# Form 8854 question: tax liability



## snokem

Does anyone have any idea what "tax liability" refers to in Part IV or form 8854? Normally it means amount of tax owed. But if one reads the instructions, it seems implicit that it refers to "taxable income" or something like that.

Can I assume it means "tax owed" as it usually does?


----------



## quincy

snokem said:


> Does anyone have any idea what "tax liability" refers to in Part IV or form 8854? Normally it means amount of tax owed. But if one reads the instructions, it seems implicit that it refers to "taxable income" or something like that.
> 
> Can I assume it means "tax owed" as it usually does?


It means "tax owed".

## COMPLETE THE FOLLOWING
- A) Based on the Form 8854 forum thread, why did snokem doubt that "tax liability" in Part IV means the amount of tax owed? Answer in one to three sentences.
- B) Resume the Form 8854 forum thread after its final post.

## INFORMATION SUPPLIED
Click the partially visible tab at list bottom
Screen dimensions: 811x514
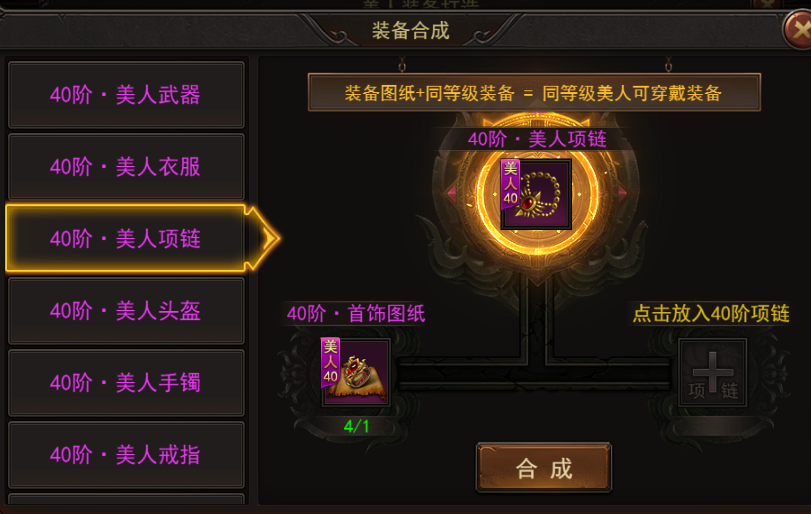[126, 499]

## EXPECTED RESPONSES
- A) The term normally means the amount of tax owed. But snokem found that the instructions seemed to imply it referred to "taxable income" or something similar.

- B)
I looked at the instructions and don't see where you found reference to taxable income. The instructions don't give any information on line 1 for section IV, jumps right to line 2. From the IRS instructions for 8854 (2012):

"Part IV—For PersonsWho ExpatriatedDuring 2012

Section A—Expatriation Information

This section must be completed by all individuals who expatriated in 2012.
Line 2

You can use the balance sheet in Part V (Schedule A) to arrive at your net worth."


----------



## stmac79

I agree with Quincy. I went through the same exercise in trying to figure out what it meant for my 8854. I think it means how much tax you paid for each year. I simply used the figures from my previous 1040 forms.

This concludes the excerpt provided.